MQsTTangは被害者のマシン上で任意のコマンドを実行し、その出力を窃取できるシンプルなバックドアだという。コマンド&コントロール(C2: Command and Control)通信にMQTTプロトコルを使用していることがユニークな点として挙げられている。MQTTは通常、モノのインターネット(IoT: Internet of Things)デバイスとコントローラ間の通信に使用されるプロトコルで、これまでマルウェアに使われたことは少ないとされている。

インフラストラクチャを隠せることがMQTTプロトコルを使う利点の一つであり、感染したマシンがC&Cサーバと直接通信することはないと説明されている。MQTTプロトコルの使用はオープンソースのQMqttライブラリを使うことで実現されており、このライブラリはQtフレームワークに依存しているという。マルウェアの開発にQtフレームワークが利用されているのは一般的でなく、かなり珍しいと伝えている。
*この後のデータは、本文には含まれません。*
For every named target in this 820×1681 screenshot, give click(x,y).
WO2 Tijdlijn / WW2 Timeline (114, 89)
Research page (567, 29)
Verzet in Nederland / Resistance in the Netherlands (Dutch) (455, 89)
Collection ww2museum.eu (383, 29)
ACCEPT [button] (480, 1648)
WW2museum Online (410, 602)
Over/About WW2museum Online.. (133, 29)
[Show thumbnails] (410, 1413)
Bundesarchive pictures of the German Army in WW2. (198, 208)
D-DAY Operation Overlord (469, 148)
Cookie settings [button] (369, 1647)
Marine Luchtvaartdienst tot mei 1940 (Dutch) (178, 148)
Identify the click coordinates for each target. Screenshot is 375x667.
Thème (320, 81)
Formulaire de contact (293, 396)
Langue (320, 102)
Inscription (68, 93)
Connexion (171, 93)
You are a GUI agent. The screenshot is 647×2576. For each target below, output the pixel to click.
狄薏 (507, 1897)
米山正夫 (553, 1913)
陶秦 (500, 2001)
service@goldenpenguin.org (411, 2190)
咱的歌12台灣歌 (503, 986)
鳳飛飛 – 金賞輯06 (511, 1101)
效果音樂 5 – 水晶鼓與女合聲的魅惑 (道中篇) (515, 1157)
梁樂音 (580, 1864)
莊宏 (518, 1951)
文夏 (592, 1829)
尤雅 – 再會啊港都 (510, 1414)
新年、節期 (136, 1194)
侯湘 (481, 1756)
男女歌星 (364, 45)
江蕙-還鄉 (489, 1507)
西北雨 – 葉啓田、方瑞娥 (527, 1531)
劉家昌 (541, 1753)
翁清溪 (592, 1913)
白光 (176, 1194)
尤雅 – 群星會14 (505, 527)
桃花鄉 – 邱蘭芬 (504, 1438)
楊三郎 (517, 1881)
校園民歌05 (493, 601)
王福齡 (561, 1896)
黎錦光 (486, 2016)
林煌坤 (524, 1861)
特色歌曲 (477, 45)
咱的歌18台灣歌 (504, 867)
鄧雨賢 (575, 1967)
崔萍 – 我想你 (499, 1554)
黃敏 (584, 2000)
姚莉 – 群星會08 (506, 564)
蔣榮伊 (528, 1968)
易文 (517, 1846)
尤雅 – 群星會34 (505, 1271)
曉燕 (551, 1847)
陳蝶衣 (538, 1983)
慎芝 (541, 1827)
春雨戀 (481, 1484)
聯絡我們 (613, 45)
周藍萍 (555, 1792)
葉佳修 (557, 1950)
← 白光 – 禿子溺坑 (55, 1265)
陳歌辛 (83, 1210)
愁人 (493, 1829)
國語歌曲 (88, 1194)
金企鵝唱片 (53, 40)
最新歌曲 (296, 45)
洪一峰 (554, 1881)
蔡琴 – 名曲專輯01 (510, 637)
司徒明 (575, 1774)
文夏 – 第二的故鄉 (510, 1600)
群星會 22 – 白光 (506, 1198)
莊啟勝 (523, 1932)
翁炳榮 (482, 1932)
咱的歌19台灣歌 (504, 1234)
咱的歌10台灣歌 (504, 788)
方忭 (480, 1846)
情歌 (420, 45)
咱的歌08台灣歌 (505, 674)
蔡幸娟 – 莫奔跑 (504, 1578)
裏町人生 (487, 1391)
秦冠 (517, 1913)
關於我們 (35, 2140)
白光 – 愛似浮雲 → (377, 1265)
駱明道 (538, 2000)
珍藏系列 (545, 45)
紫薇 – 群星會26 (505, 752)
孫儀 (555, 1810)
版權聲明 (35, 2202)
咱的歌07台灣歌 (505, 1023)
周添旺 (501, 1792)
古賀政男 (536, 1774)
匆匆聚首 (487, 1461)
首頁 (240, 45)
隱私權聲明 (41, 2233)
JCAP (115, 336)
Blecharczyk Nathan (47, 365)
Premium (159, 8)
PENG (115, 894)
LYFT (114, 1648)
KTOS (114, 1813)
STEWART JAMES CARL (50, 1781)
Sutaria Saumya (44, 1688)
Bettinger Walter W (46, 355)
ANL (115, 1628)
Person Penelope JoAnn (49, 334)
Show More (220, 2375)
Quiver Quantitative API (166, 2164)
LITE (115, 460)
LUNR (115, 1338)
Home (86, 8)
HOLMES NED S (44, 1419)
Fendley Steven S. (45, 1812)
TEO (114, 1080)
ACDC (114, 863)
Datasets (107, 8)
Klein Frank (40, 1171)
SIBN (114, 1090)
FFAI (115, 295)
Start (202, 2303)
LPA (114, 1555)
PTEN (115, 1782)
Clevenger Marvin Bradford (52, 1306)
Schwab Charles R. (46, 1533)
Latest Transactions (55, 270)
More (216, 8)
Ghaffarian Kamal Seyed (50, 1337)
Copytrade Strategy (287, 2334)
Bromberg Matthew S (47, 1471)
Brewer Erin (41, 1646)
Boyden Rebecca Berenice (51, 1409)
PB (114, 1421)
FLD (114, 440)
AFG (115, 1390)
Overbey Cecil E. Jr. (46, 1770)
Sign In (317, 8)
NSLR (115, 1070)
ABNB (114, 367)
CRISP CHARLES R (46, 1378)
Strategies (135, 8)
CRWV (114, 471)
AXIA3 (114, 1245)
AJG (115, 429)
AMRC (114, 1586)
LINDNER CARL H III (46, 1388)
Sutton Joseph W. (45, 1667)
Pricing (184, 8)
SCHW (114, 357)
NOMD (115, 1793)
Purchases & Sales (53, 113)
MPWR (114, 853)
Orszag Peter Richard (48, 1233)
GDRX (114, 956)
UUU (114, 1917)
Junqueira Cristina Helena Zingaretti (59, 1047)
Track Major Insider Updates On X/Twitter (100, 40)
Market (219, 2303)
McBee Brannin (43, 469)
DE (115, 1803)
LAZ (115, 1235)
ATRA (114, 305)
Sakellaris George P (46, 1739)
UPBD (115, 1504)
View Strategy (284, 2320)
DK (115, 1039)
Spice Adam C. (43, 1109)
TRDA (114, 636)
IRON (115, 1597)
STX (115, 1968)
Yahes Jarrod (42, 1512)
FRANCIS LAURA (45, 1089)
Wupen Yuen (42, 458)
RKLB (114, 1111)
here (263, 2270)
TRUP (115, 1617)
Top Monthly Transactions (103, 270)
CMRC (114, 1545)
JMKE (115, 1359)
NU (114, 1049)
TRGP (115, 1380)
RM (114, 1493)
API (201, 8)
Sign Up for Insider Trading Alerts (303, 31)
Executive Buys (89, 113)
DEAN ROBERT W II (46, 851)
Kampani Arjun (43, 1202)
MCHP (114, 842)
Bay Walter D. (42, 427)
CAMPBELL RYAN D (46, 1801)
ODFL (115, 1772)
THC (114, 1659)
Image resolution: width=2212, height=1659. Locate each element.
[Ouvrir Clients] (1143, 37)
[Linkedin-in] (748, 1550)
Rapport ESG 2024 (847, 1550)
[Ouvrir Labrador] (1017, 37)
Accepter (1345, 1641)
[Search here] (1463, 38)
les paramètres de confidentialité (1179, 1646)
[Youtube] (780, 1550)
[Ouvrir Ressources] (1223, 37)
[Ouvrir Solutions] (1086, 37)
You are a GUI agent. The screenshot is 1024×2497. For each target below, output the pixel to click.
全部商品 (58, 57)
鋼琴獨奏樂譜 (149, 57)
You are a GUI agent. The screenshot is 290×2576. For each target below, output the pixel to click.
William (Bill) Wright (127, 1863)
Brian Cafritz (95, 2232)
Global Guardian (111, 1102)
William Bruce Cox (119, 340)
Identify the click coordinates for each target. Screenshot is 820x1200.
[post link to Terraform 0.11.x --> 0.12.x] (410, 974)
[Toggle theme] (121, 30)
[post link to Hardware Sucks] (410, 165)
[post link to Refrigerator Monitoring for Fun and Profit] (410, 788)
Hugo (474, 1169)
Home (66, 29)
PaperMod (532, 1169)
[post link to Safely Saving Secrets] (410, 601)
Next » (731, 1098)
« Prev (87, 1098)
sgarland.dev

  • Execution graph showing the subprocesses and executed tasks|WeLiveSecurity

    Execution graph showing the subprocesses and executed tasks|WeLiveSecurity

ESETは、発見されたMustang Pandaのキャンペーンが現在も継続と分析しており、被害状況は不明としている。Mustang Pandaは少なくとも2020年以降、ヨーロッパの政府機関を標的にしていることが知られており、ロシアのウクライナ侵攻以降、ヨーロッパでの活動がさらに活発になっていると警告している。